Directions for this task:
Return the material below unchanged, starting with the line that contains "Given: Tap the orange plus add button" and going on through the line that contains "point(356,802)".

■ ■ ■ ■ ■

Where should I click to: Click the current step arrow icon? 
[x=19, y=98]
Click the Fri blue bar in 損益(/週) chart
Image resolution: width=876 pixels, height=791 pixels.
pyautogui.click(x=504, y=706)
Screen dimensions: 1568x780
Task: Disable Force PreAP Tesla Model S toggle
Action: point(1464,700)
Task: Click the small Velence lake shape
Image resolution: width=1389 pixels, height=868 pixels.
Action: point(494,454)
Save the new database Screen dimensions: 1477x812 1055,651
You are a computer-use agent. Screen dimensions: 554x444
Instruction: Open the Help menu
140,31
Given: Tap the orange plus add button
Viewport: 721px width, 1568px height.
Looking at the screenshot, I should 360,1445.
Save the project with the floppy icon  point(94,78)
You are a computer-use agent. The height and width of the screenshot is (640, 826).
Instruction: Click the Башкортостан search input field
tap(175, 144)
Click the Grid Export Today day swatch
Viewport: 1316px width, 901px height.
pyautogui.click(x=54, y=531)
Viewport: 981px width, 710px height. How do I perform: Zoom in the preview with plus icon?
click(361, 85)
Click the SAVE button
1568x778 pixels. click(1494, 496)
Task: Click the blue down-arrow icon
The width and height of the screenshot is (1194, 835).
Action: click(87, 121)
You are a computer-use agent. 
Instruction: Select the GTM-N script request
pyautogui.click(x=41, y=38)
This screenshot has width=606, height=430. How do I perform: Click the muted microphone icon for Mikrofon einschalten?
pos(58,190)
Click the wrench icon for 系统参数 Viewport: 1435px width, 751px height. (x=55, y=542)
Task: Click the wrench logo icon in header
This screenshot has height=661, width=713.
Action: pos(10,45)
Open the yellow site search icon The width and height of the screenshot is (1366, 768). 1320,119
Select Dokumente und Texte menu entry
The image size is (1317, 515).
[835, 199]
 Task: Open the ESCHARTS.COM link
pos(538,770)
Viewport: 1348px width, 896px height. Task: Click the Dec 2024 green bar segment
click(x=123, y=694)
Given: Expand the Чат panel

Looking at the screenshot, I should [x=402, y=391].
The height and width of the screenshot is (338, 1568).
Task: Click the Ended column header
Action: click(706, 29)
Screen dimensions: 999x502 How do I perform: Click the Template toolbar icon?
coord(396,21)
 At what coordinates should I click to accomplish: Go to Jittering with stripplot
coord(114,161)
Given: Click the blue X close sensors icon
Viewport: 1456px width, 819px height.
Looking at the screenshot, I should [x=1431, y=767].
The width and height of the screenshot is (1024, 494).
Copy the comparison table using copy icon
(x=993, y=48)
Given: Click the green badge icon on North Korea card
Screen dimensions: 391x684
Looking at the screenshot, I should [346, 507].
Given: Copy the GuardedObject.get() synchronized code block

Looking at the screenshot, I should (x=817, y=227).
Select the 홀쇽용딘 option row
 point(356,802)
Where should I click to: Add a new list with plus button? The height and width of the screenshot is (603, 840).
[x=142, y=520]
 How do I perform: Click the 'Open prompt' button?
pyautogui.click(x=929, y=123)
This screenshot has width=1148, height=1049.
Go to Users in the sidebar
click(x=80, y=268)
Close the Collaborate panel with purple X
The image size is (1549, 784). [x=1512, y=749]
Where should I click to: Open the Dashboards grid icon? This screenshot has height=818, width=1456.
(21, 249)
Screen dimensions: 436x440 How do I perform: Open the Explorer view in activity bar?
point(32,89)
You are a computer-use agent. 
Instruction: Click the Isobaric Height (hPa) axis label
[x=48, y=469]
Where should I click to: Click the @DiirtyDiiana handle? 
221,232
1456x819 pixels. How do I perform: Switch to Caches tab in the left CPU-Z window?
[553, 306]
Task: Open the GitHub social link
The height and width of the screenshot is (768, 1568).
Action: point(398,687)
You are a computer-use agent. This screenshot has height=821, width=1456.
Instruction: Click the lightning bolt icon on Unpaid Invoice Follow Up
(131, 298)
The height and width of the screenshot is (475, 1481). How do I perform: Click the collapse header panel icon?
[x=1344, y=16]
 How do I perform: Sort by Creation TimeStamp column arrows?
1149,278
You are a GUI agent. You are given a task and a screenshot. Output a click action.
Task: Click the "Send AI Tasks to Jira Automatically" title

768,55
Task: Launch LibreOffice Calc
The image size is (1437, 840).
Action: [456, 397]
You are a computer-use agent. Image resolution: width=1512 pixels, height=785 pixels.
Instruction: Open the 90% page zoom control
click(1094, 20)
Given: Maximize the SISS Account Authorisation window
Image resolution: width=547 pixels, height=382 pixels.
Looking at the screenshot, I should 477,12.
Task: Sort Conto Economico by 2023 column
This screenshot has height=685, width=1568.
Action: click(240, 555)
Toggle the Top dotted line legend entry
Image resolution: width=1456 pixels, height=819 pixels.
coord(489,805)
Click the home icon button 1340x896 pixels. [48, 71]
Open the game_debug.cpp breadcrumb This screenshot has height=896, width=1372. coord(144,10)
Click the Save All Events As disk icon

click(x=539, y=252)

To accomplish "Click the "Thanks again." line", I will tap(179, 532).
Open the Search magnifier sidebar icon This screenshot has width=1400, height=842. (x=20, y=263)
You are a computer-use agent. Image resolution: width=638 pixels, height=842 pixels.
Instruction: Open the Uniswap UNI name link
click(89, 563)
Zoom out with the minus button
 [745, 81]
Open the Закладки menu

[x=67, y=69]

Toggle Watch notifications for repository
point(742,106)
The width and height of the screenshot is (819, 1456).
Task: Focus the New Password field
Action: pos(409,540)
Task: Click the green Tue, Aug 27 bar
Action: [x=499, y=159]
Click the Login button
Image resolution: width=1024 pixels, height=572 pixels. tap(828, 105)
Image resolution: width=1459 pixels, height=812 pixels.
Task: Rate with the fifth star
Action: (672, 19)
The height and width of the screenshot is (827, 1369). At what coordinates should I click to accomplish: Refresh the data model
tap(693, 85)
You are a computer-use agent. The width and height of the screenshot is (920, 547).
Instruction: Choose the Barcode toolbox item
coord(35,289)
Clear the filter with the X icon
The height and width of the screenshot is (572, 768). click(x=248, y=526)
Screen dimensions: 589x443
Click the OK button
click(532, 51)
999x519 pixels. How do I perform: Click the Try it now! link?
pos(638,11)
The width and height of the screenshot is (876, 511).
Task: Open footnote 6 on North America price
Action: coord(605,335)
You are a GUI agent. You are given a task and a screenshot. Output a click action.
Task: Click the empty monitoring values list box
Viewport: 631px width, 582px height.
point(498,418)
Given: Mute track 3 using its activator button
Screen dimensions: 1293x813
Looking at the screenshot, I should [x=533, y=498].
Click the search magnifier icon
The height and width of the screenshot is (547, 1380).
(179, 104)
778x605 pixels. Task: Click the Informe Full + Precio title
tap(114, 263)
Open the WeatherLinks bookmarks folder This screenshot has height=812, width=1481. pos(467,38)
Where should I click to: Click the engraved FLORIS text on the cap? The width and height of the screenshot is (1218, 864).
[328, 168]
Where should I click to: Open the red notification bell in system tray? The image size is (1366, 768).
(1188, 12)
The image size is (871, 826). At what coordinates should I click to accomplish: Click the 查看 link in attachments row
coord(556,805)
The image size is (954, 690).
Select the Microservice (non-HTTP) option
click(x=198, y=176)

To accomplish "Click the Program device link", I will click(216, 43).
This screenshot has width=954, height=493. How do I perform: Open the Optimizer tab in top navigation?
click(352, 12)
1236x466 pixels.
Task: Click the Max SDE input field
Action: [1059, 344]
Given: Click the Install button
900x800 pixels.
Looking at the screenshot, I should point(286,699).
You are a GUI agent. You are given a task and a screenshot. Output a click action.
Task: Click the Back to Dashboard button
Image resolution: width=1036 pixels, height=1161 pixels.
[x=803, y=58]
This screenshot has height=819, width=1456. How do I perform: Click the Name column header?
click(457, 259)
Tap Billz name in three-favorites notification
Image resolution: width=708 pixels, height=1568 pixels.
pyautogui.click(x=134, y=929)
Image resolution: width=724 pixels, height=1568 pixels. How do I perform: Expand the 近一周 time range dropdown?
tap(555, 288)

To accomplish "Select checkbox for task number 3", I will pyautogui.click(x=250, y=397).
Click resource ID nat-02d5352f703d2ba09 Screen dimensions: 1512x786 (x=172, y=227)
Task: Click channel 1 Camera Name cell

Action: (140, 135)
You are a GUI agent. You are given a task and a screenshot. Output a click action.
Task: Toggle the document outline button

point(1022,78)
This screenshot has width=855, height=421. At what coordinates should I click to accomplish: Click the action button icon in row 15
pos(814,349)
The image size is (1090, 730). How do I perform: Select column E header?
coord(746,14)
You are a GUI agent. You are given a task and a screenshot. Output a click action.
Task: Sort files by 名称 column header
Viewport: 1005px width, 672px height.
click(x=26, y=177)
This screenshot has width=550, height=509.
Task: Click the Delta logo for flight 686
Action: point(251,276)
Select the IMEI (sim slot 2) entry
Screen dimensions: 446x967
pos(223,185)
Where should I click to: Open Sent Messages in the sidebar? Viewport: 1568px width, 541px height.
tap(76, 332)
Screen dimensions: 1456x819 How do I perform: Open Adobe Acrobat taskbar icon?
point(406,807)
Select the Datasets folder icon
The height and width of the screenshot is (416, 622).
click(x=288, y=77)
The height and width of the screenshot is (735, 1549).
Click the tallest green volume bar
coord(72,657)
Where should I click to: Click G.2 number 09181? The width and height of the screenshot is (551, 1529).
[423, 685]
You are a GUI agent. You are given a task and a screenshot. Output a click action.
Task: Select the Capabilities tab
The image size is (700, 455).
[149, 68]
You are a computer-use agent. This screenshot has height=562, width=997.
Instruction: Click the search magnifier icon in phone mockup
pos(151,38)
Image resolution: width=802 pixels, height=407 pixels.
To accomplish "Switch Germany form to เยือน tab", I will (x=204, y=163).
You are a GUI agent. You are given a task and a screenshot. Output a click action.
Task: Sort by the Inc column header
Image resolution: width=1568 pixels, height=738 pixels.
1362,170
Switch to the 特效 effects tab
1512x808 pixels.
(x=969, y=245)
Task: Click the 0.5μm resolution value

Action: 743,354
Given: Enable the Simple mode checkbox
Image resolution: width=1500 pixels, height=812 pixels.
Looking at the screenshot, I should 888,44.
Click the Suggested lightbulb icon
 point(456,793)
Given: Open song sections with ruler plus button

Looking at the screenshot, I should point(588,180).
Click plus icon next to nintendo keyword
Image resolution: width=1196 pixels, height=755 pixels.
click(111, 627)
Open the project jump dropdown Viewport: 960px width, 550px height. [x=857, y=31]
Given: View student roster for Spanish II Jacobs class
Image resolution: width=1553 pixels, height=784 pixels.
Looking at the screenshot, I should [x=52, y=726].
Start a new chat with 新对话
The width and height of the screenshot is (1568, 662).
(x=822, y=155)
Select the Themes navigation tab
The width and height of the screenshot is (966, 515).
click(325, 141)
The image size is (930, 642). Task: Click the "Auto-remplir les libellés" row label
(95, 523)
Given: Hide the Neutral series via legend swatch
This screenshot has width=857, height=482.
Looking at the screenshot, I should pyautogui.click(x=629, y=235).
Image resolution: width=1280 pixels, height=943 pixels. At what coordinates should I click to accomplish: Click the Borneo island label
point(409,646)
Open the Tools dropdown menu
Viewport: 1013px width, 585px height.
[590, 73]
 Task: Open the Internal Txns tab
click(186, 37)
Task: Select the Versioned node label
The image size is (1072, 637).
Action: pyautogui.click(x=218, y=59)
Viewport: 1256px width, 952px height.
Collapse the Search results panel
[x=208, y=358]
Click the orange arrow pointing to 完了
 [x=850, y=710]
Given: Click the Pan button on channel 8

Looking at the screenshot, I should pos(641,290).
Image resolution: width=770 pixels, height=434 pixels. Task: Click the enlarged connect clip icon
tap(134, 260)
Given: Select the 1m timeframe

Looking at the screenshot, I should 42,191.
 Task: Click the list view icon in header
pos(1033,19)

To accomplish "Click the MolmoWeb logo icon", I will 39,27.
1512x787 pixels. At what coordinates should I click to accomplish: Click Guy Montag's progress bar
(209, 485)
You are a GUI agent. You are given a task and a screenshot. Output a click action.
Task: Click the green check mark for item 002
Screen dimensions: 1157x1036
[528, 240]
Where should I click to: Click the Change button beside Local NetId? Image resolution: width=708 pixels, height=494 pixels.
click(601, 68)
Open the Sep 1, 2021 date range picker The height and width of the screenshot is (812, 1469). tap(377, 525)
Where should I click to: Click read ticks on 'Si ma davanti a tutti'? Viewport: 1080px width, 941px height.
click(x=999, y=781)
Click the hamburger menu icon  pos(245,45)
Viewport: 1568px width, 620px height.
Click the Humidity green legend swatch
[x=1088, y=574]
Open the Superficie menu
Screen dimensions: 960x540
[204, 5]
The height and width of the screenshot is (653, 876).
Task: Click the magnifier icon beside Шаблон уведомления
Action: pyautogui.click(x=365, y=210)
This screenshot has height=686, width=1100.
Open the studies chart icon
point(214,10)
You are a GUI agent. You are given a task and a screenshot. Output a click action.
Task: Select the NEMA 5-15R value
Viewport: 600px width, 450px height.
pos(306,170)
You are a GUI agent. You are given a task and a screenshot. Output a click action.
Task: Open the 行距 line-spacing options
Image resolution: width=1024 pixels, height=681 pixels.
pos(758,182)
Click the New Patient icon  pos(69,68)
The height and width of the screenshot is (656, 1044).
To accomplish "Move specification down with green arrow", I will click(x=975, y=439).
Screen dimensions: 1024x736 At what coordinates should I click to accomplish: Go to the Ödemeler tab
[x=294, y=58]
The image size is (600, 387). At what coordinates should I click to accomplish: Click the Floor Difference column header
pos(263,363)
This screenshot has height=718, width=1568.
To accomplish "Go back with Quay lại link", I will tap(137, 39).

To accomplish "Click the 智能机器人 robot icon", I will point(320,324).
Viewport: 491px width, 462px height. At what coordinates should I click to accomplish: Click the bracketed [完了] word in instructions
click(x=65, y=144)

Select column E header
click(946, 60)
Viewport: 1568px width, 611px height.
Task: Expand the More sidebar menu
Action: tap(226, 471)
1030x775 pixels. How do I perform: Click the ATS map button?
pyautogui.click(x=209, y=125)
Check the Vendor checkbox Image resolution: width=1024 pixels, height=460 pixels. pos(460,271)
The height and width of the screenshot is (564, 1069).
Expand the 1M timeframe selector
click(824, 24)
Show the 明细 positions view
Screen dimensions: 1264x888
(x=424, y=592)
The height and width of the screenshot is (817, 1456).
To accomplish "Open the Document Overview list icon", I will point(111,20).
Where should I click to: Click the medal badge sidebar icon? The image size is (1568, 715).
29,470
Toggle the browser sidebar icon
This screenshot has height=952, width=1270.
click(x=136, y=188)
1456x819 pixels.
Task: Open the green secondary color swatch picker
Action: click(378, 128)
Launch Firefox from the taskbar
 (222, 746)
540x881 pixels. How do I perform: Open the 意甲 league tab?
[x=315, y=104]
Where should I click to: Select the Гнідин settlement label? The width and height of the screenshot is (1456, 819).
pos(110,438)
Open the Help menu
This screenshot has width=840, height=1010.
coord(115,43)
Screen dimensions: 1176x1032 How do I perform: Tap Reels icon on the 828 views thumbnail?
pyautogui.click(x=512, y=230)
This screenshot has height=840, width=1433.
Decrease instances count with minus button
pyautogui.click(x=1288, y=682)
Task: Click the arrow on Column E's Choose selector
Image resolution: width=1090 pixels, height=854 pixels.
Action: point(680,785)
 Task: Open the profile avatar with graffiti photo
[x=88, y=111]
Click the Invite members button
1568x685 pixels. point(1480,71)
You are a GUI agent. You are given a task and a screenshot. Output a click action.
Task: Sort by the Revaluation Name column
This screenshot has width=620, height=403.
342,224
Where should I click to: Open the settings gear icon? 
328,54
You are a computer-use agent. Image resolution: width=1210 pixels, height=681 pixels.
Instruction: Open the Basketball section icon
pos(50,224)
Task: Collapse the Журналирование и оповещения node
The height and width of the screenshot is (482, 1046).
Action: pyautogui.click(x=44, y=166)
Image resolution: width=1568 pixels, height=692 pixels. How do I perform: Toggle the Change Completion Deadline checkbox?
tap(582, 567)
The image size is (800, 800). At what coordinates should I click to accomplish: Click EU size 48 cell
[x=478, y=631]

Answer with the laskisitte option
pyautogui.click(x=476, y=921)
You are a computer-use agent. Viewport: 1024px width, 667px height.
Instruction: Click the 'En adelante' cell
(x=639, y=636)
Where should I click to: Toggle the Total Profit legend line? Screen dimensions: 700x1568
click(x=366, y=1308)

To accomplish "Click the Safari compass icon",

■ ■ ■ ■ ■

Written answer:
Given: Tap the orange plus add button
Viewport: 721px width, 1568px height.
Looking at the screenshot, I should 360,1445.
Save the project with the floppy icon  point(94,78)
You are a computer-use agent. The height and width of the screenshot is (640, 826).
Instruction: Click the Башкортостан search input field
tap(175, 144)
Click the Grid Export Today day swatch
Viewport: 1316px width, 901px height.
pyautogui.click(x=54, y=531)
Viewport: 981px width, 710px height. How do I perform: Zoom in the preview with plus icon?
click(361, 85)
Click the SAVE button
1568x778 pixels. click(1494, 496)
Task: Click the blue down-arrow icon
The width and height of the screenshot is (1194, 835).
Action: click(87, 121)
You are a computer-use agent. 
Instruction: Select the GTM-N script request
pyautogui.click(x=41, y=38)
This screenshot has width=606, height=430. How do I perform: Click the muted microphone icon for Mikrofon einschalten?
pos(58,190)
Click the wrench icon for 系统参数 Viewport: 1435px width, 751px height. (x=55, y=542)
Task: Click the wrench logo icon in header
This screenshot has height=661, width=713.
Action: pos(10,45)
Open the yellow site search icon The width and height of the screenshot is (1366, 768). 1320,119
Select Dokumente und Texte menu entry
The image size is (1317, 515).
[835, 199]
 Task: Open the ESCHARTS.COM link
pos(538,770)
Viewport: 1348px width, 896px height. Task: Click the Dec 2024 green bar segment
click(x=123, y=694)
Given: Expand the Чат panel

Looking at the screenshot, I should [x=402, y=391].
The height and width of the screenshot is (338, 1568).
Task: Click the Ended column header
Action: click(706, 29)
Screen dimensions: 999x502 How do I perform: Click the Template toolbar icon?
coord(396,21)
 At what coordinates should I click to accomplish: Go to Jittering with stripplot
coord(114,161)
Given: Click the blue X close sensors icon
Viewport: 1456px width, 819px height.
Looking at the screenshot, I should [x=1431, y=767].
The width and height of the screenshot is (1024, 494).
Copy the comparison table using copy icon
(x=993, y=48)
Given: Click the green badge icon on North Korea card
Screen dimensions: 391x684
Looking at the screenshot, I should [346, 507].
Given: Copy the GuardedObject.get() synchronized code block

Looking at the screenshot, I should (x=817, y=227).
Select the 홀쇽용딘 option row
 point(356,802)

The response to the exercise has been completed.